薬との因果関係は定かではないのですが、子供が抗インフルエンザ薬を服用している間は家の中であっても目を離さないようにしましょう。
ですから、他に大人が家で付き添えない場合には、子供を守るためにも外出しないことが賢明です。
大人が感染者である場合はそのような報告はありませんが、老人が感染者である場合は、インフルエンザ発症時に肺炎などを併発する可能性が高いので気をつけます。
できるだけ、外出は症状が安定してからが望ましいでしょう。
インフルエンザで買い物に行く時に必要な気配りとは?
自分がインフルエンザに感染していても、買い物に行かなくてはいけない場合もあるかもしれません。
その際には、咳エチケットを忘れずにしましょう。
マスクを着用して、くしゃみや咳などでウイルスを排出しないようにします。
出来ればインフルエンザに感染している時には、外出せずに安静にしているほうが良いということは言うまでもありません。
油断禁物!インフルエンザ回復期の外出時の注意点は?
インフルエンザに感染して、苦しかった高熱が治まると外出したくなるかもしれませんが、まだ油断は禁物です。

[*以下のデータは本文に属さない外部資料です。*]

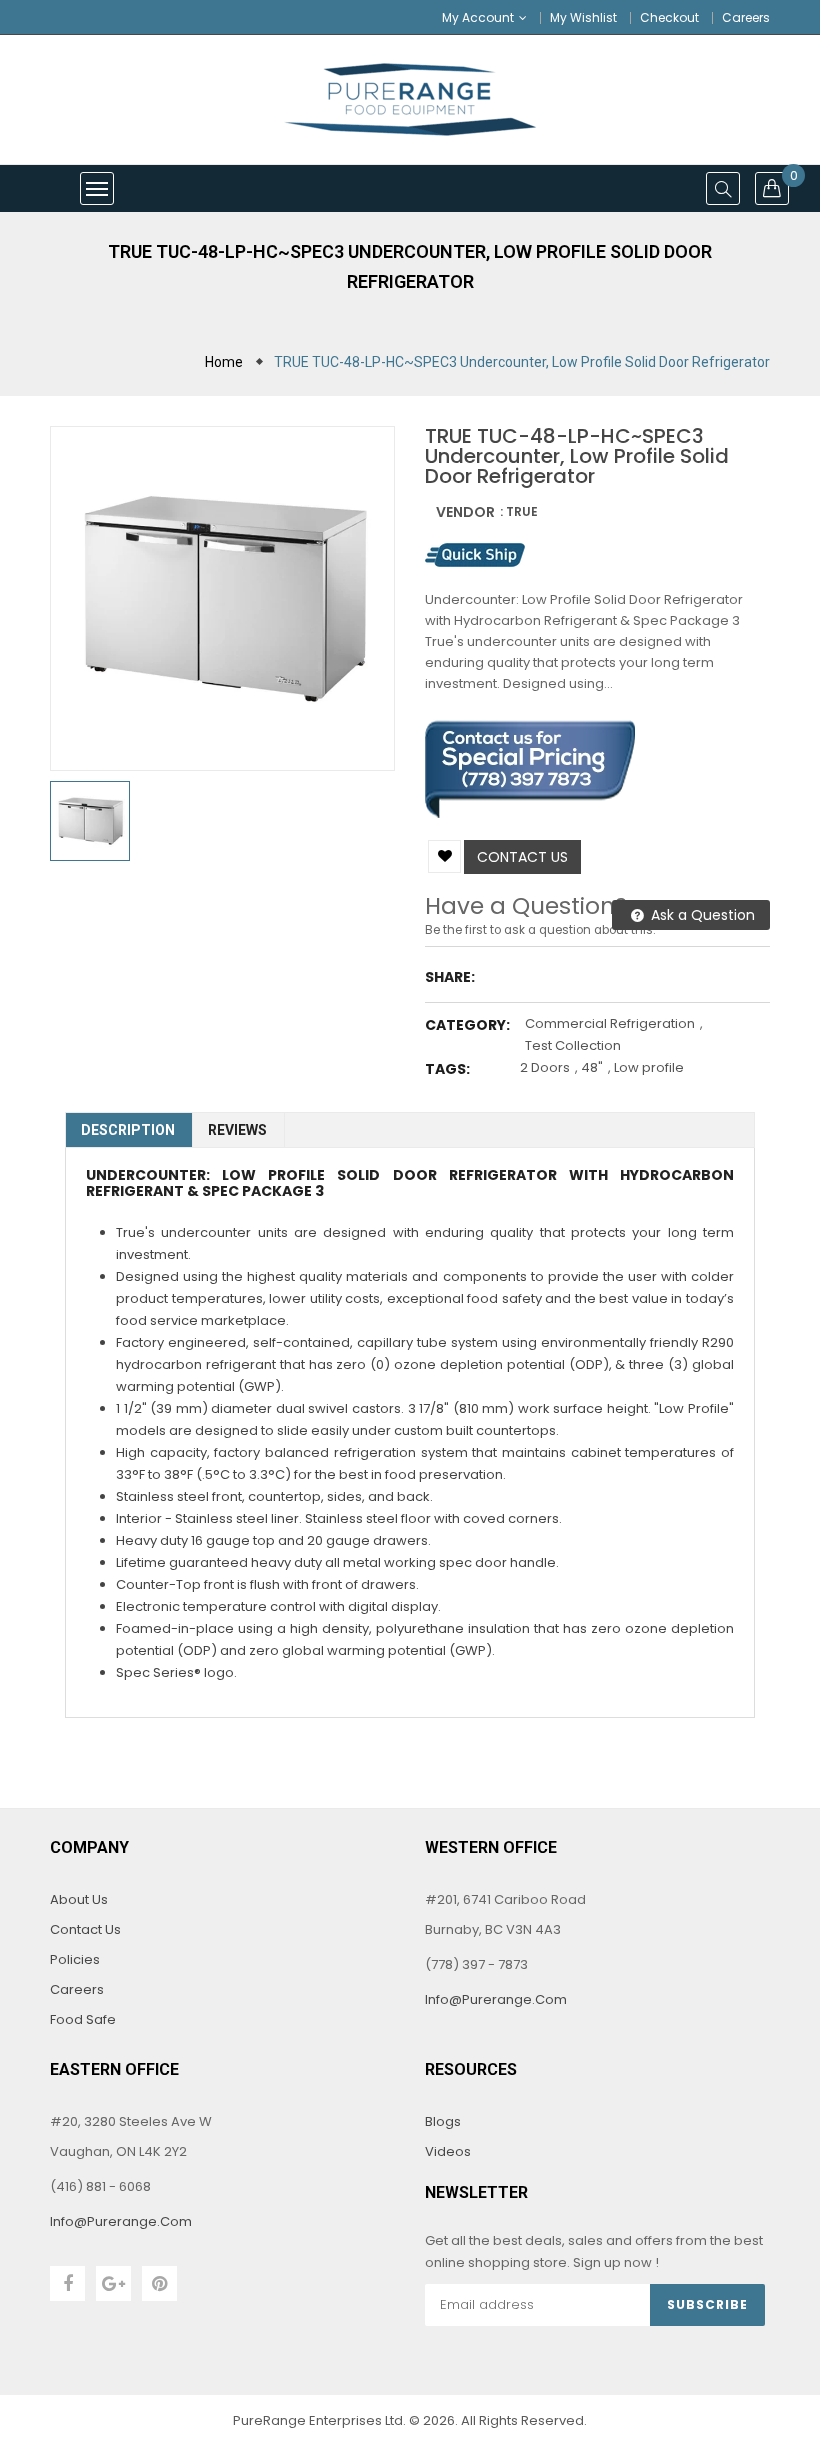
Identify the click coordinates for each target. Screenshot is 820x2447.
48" (592, 1067)
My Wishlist (583, 17)
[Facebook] (67, 2283)
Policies (75, 1959)
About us (79, 1899)
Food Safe (83, 2019)
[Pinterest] (159, 2283)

インフルエンザウイルスは、高熱が出ることで発症したとされることが多いです。
しかし感染者は、インフルエンザの潜伏期間中にも、熱が下がって回復している間もウイルスを排出しているとされています。
ですから高熱が出る前日から鼻やのどからウイルスは排出されてしまい、熱が下がっても5日間くらいは排出が続くということです。
そのためにウイルスを排出している間は、できるだけ外出を控えて人との接触を少なくしたほうがよいです。

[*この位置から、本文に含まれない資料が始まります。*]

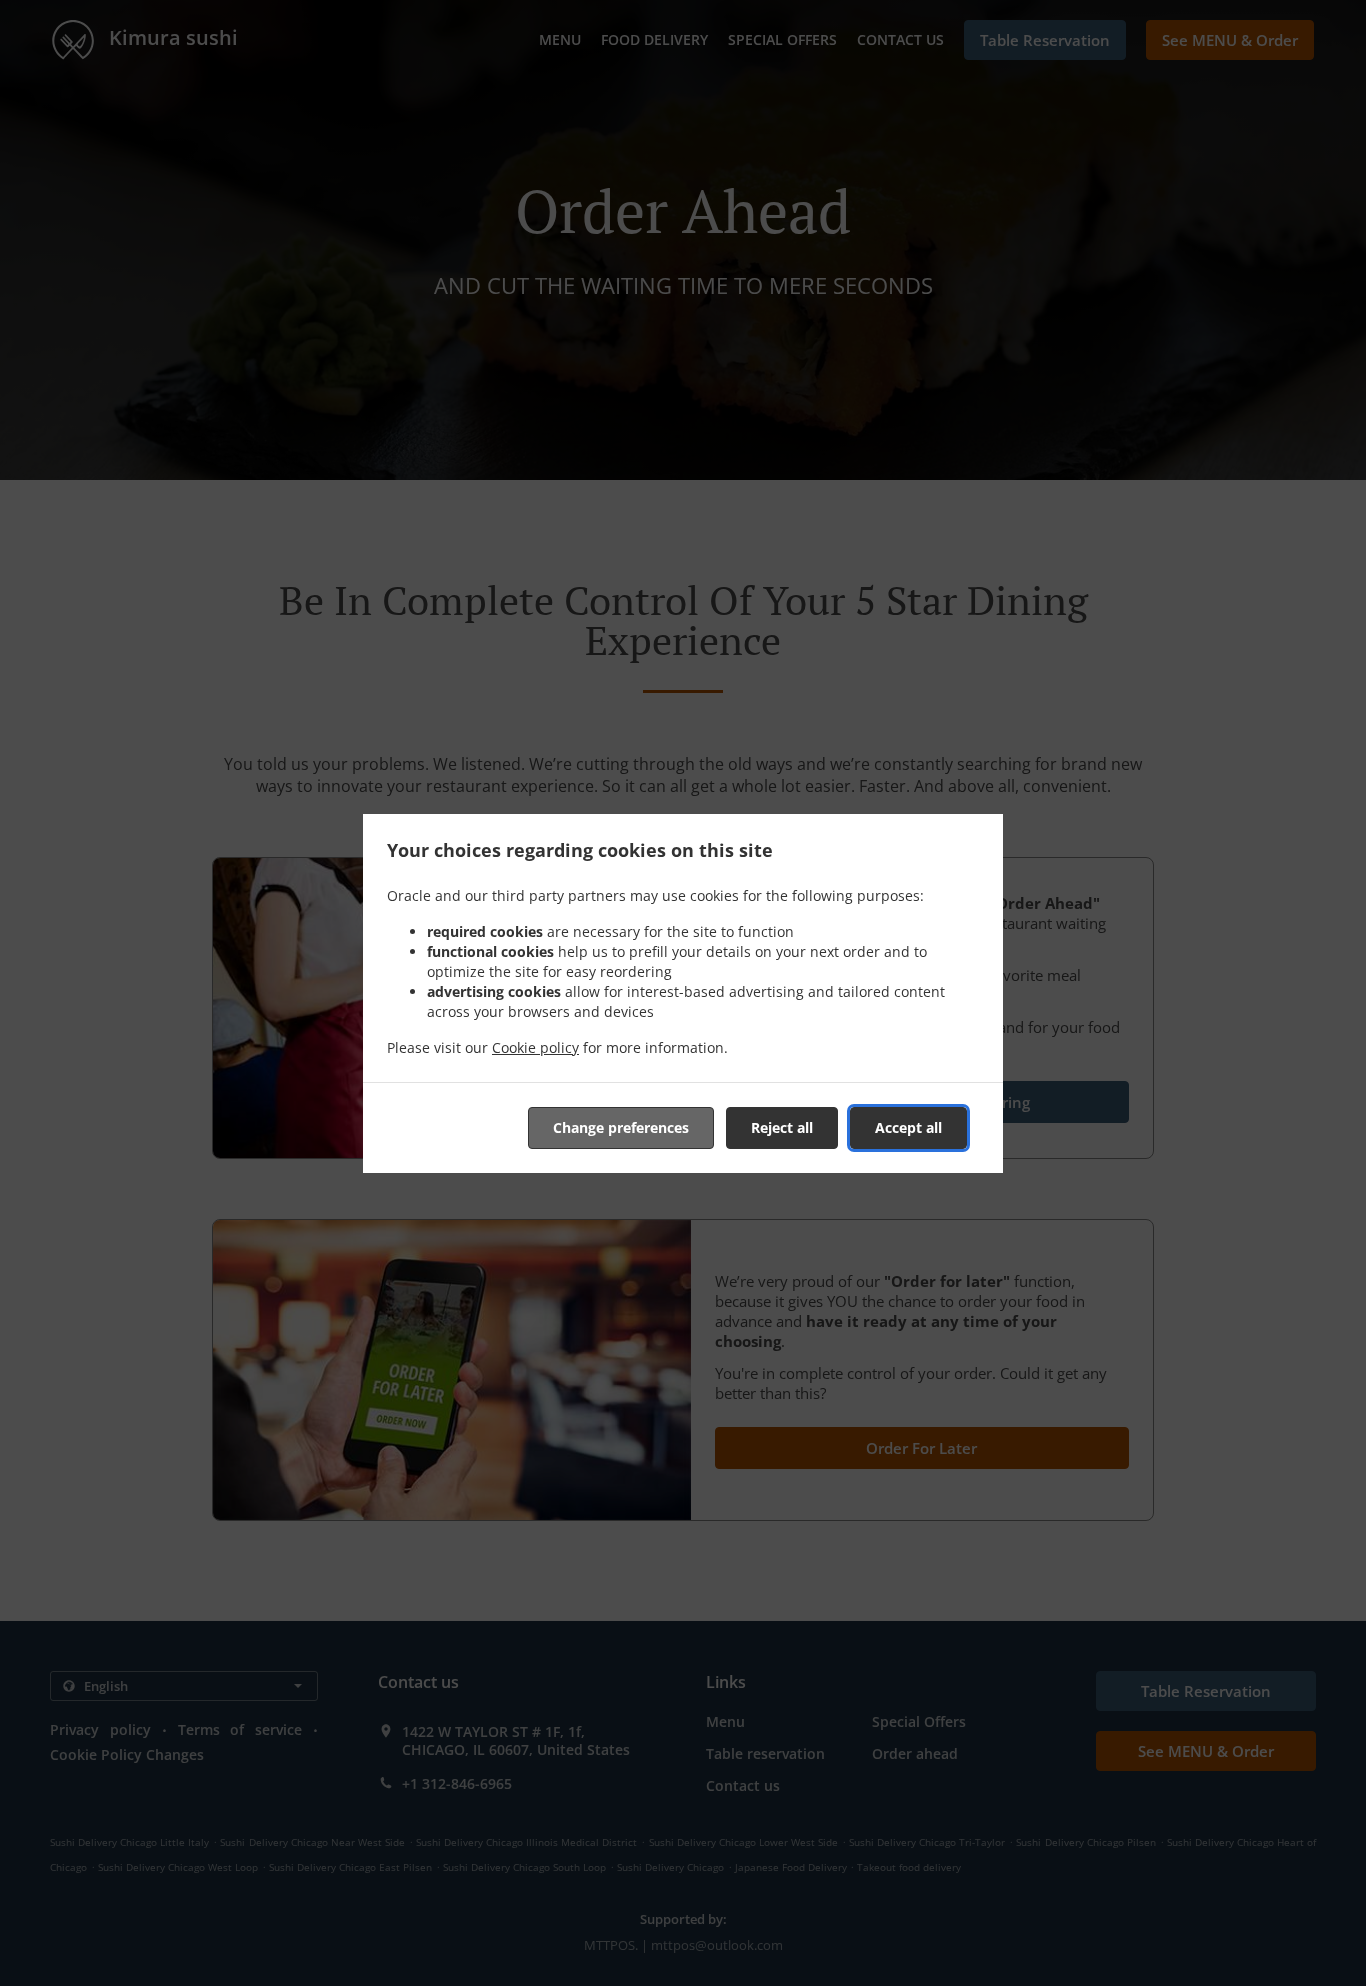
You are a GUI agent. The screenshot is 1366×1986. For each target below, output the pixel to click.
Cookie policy (535, 1047)
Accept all (908, 1127)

咳やくしゃみ等の症状が続いている場合には、不織布製のマスクを着用して咳エチケットを心掛ける等、周りの方へうつさないような配慮をしましょう。
まとめ
インフルエンザに感染していても、外出許可証はありません。
そのため外出は個々のエチケットにゆだねられます。
インフルエンザの主な感染経路は咳やくしゃみによる飛沫感染です。
感染者が咳やくしゃみをした際に排出された小さな水滴にはたくさんのウイルスが含まれています。
ですから感染者が外出しなければならない場合には、飛沫感染対策として咳エチケットを心掛けましょう。
また、インフルエンザに感染するのは1シーズンに一回とは限りません。
一度感染したインフルエンザの型と違う型のウイルスに感染すれば、またかかってしまいます。
インフルエンザが流行している時期には、特にマスクの着用や手洗いを心掛けましょう。